By Francis Xavier
In a landmark judgment delivered on 28th July 2025, the Court of Appeal sitting in Owerri has decisively ruled against Ecobank Nigeria Plc in the case Ecobank Nigeria Plc & Anor v. U-Jecklin Nigeria Ltd (Appeal No: CA/OW/99/2022), affirming that no bank has the legal authority to freeze a customer’s account without an express order from a court of competent jurisdiction.
Justice Ntong F. Ntong, JCA, who delivered the lead judgment, came down hard on Ecobank for its failure to perform basic due diligence before transacting with the customer in question. The bank, the court held, accepted a $10,000 deposit into a customer’s account and only after the transaction did it question the legitimacy of the account, raising what the judge called a belated alarm over the foreign currency involved.
“No bank, under any circumstance—even in a dream—has the power to freeze a customer’s account without a court order,” Justice Ntong declared.

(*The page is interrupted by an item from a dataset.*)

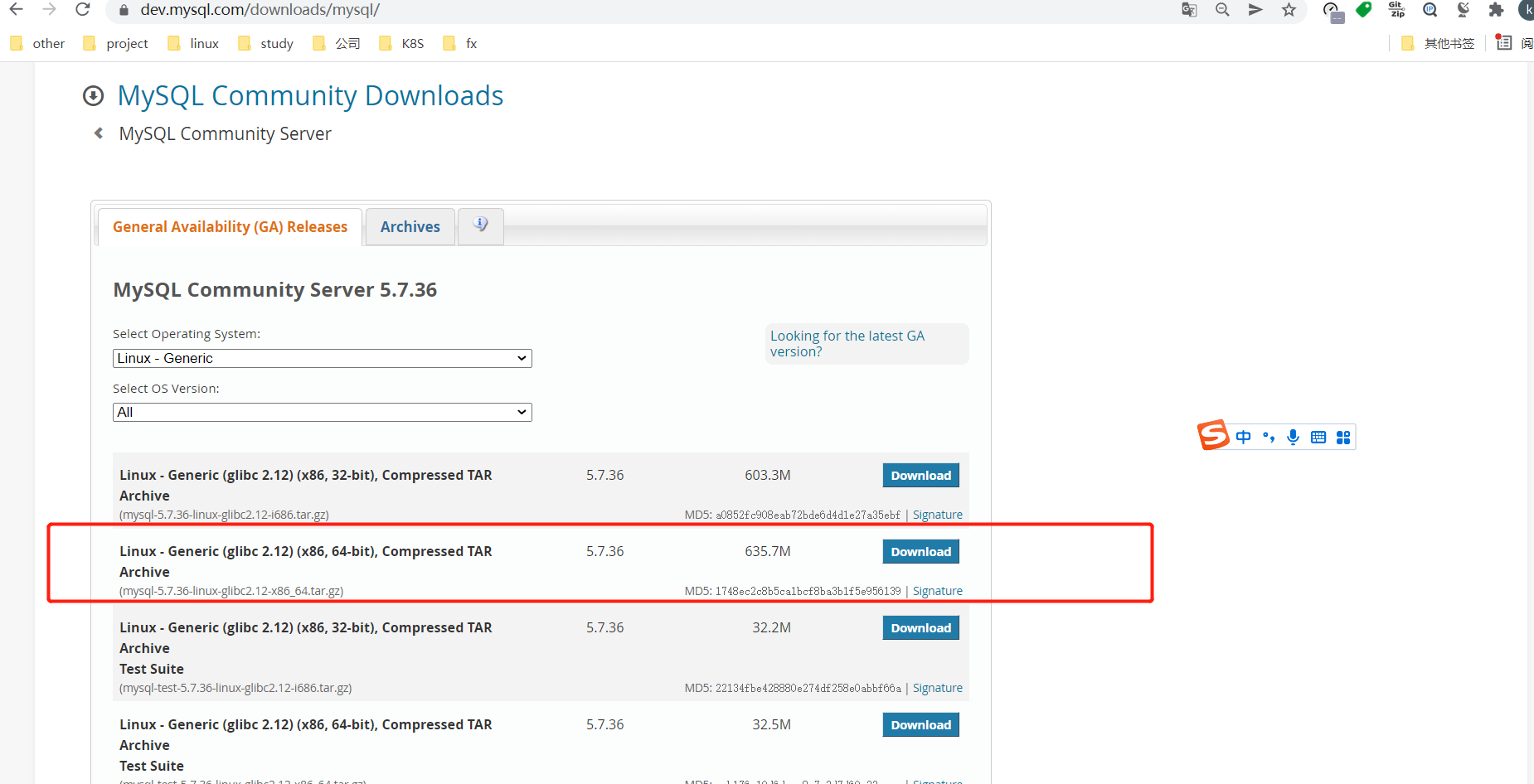Bookmark this page with the star icon
Screen dimensions: 1534x784
coord(1289,10)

He further criticized the bank’s negligence for not verifying the customer’s corporate identity through a search at the Corporate Affairs Commission (CAC) before proceeding to open the account. The judge questioned the bank’s motives, suggesting an intent to defraud (animus furandi), citing the abrupt restriction of the account after the funds had been received.
“Why did this Appellant not conduct due diligence or verify the authenticity of its customer? Instead, it accepted foreign currency and then suddenly raised eyebrows,” the judge queried.
The appellate court upheld the decision of the lower court, declaring the restriction imposed on the account unlawful and resolving the key issue in favour of the Respondent, U-Jecklin Nigeria Ltd.
This judgment reaffirms the obligation of financial institutions to comply strictly with legal protocols and transparency in customer relations, especially regarding account restrictions and fund management.
.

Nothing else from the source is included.